Kerber: Die EZB argumentiert, das Kaufprogramm sei durch die Fokussierung auf Anleihen der Krisenländer mit einer Laufzeit von bis zu 3 Jahren auf rund 524 Milliarden Euro beschränkt. Doch das ist lediglich eine unverbindliche Angabe der EZB. Nichts hindert die Notenbank daran, ihr Kaufprogramm auf Anleihen mit längerer Laufzeit auszuweiten, wenn sie das für nötig erachten sollte. Die EZB beansprucht für sich eine Allmachtposition wie ein souveräner Diktator, der im rechtsfreien Raum agiert. Auch das scheinen die Verfassungsrichter zur Kenntnis genommen zu haben.
"Kaufversprechen der EZB hat Agonie der Euro-Zone verlängert"
Die EZB verweist darauf, dass sie Krisenländeranleihen nur kaufen wird, wenn sich das begünstigte Land Reformen unterwirft.
Kerber: Die Konditionalität, die die EZB immer wieder betont, ist eine Schimäre. Der ESM kann im Rahmen seiner vorsorglichen Kreditlinie Anleihen von Krisenländern kaufen, ohne dass diese Reformauflagen erfüllen müssen. Der ESM muss nur zu dem Ergebnis kommen, das ein Land im Prinzip gesund ist. Anschließend reicht er die Anleihen über den Sekundärmarkt an die EZB weiter. Die Notenbank hat ihr Ankaufprogramm lediglich daran gebunden, dass das Land ein Hilfsprogramm beim ESM beantragt hat und dieser aktiv geworden ist. Zwar gibt die EZB vor, nur solange die Anleihen eines Krisenlandes zu kaufen, wie dieses sich an Reformauflagen hält. Doch was von solchen Reformversprechen zu halten ist, haben wir ja gesehen.
Die EZB weist darauf hin, dass ihr Kaufversprechen die Finanzmärkte beruhigt habe. Ohne das Versprechen wären Krisenländer und Banken vom Kapitalmarkt abgeschnitten worden, was die Euro-Rettung für Deutschland noch teurer gemacht hätte.
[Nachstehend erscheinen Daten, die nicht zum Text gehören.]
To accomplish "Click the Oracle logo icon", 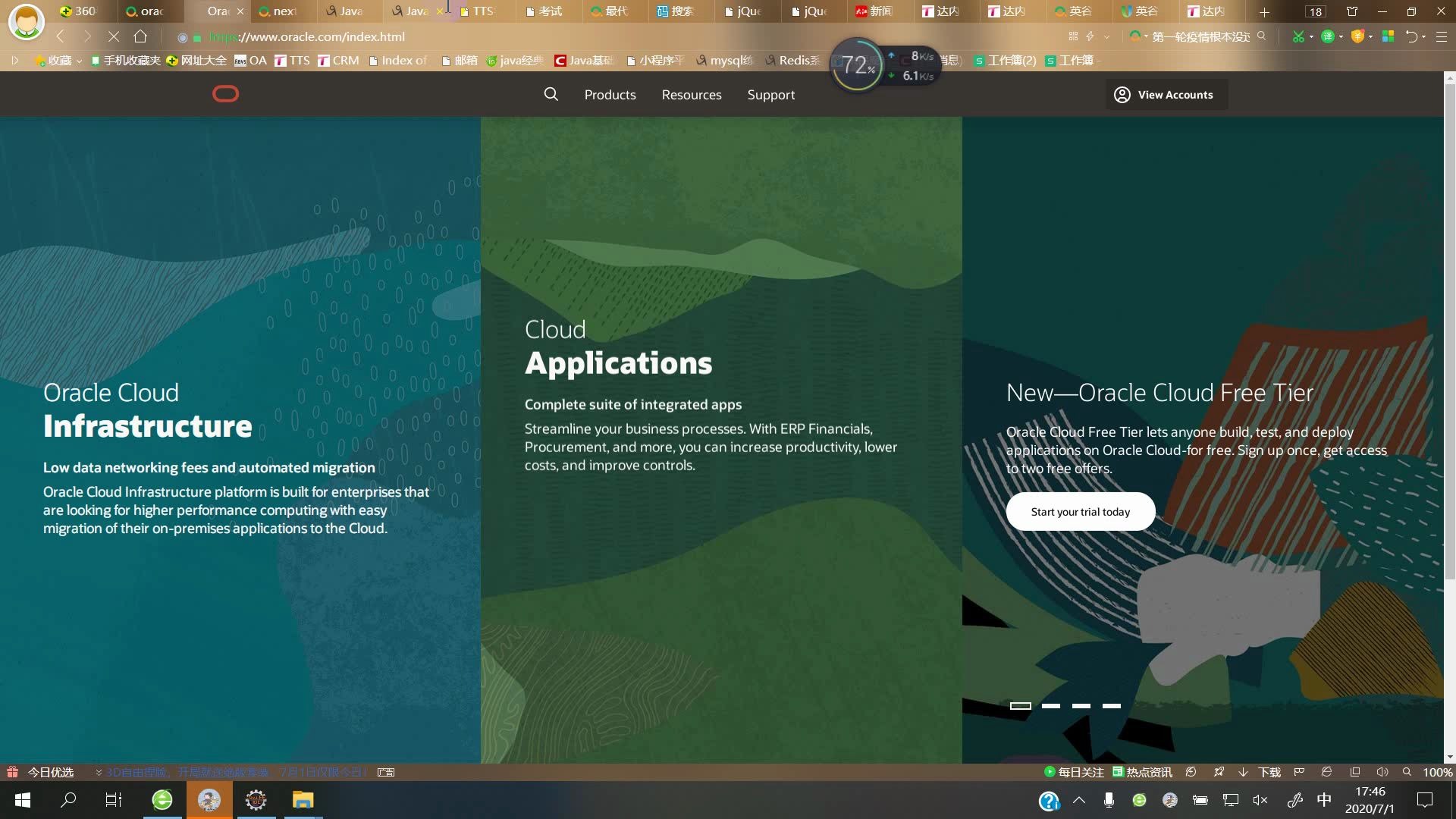I will pyautogui.click(x=225, y=94).
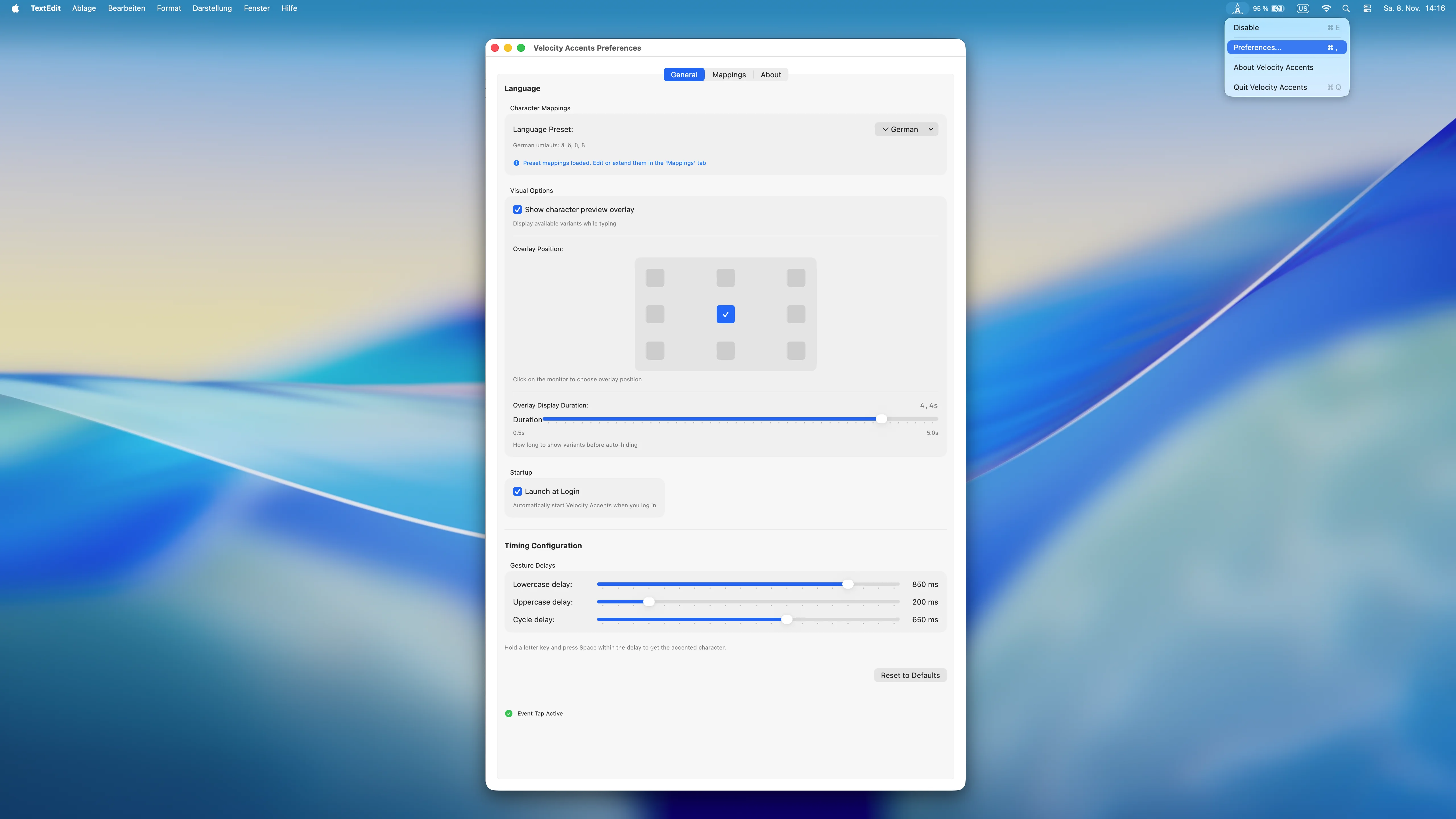Select the top-right overlay position square
Image resolution: width=1456 pixels, height=819 pixels.
[x=796, y=278]
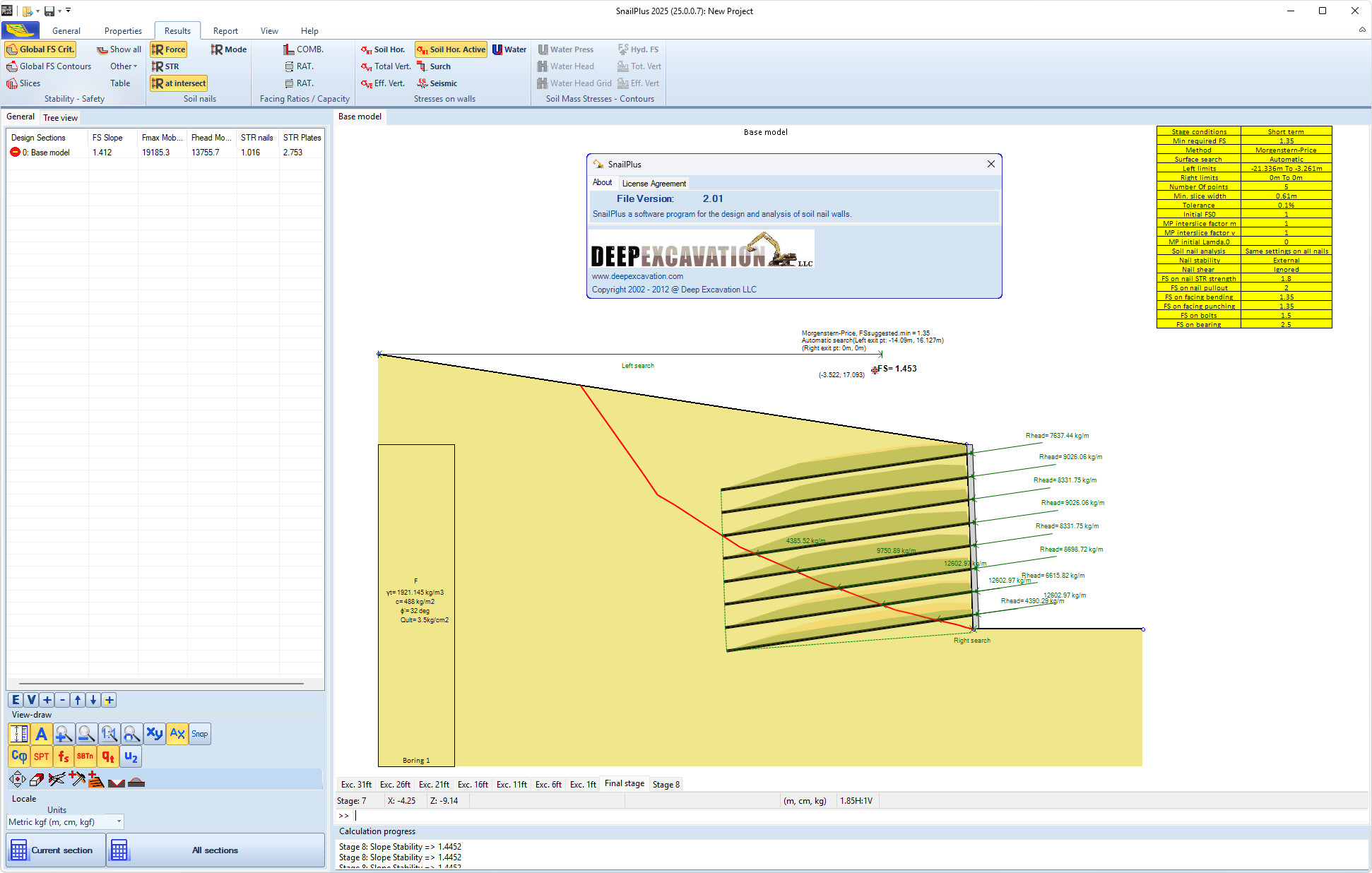Select the Exc. 16ft stage tab
1372x873 pixels.
tap(473, 784)
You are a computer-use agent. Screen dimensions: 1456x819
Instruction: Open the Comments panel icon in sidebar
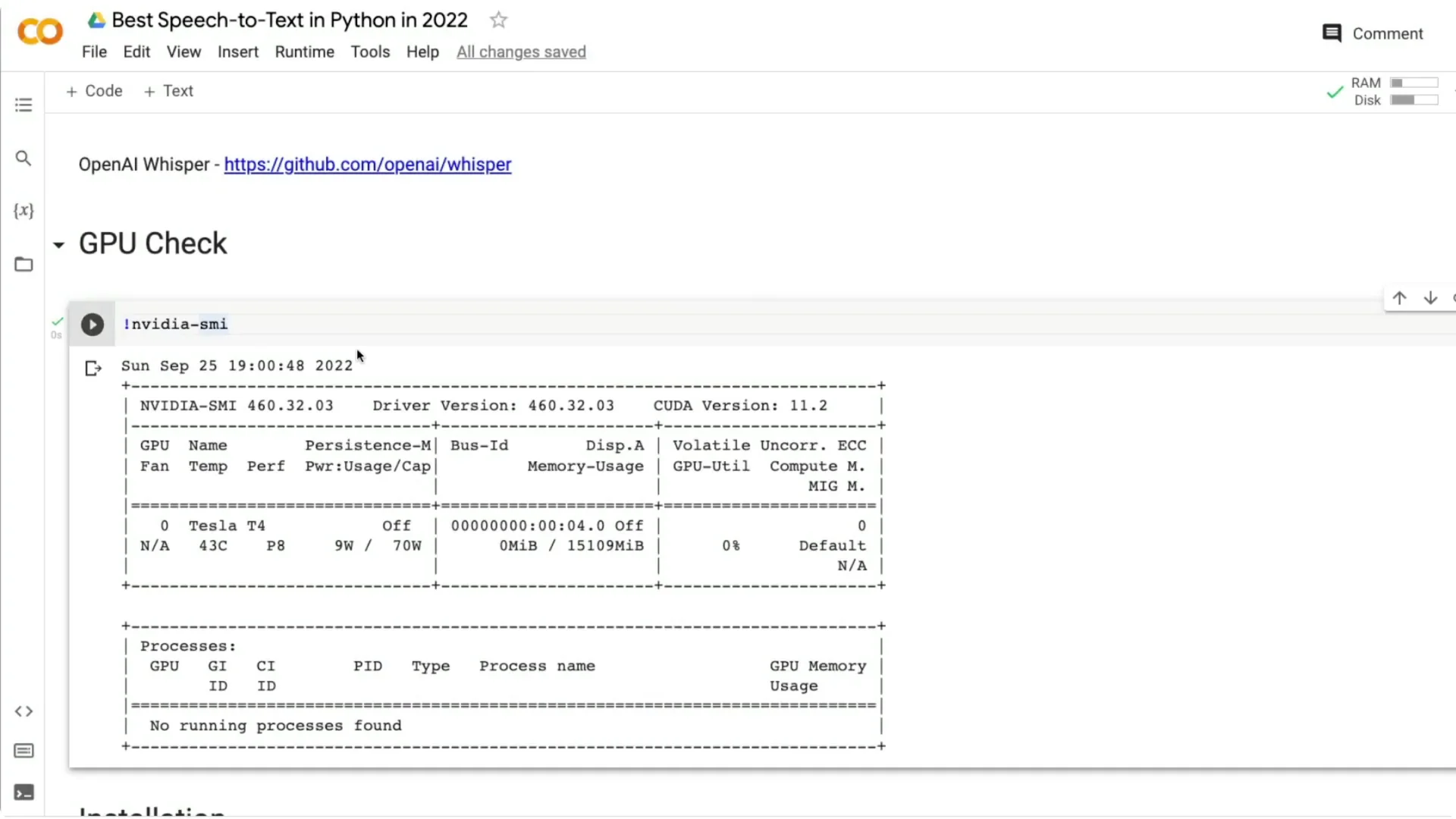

Kerber: Man kann es auch anders sehen: Das Kaufversprechen der EZB hat die Agonie der Euro-Zone verlängert. Wer behauptet, die EZB habe Deutschland noch höhere Kosten für die Euro-Rettung erspart, ignoriert die Option, die Deutschland immer hat: Das Euro-Experiment an einem bestimmten Punkt geregelt oder ungeregelt auslaufen zu lassen. Diese Option wird von allen Beteiligten unterschätzt. Die deutsche Bevölkerung steht der Euro-Rettung äußerst skeptisch gegenüber.
Wie werden die Verfassungsrichter am Ende entscheiden?
Kerber: Das Verfassungsgericht lebt davon, dass es von allen akzeptiert wird. Das ist nur der Fall, wenn es Grenzen einzieht ohne den Beteiligten weh zu tun. Die entscheidende Frage ist, was passiert, wenn die Richter feststellen, dass die EZB mit den Anleihekäufen ihr Mandat überschreitet? Können die Verfassungsrichter die EZB dann mit Sanktionen belegen? Das Verfassungsgericht hat für sich immer in Anspruch genommen, Hoheitsakte der Europäischen Gemeinschaft, die über die Ermächtigungen hinausgingen, einzuhegen.
Wenn die Bundesbank der Ansicht ist, dass die Maßnahmen der EZB rechtlich unzulässig und ökonomisch falsch sind, dann muss sie sich der Beteiligung an den Anleihekäufen verweigern. Ein salomonisches Urteil des Verfassungsgerichts könnte der Bundesbank Argumente für eine solche Entscheidung an die Hand geben ohne sie dazu zu zwingen. Viel wird darauf ankommen, wie die Verfassungsrichter ihr Urteil formulieren.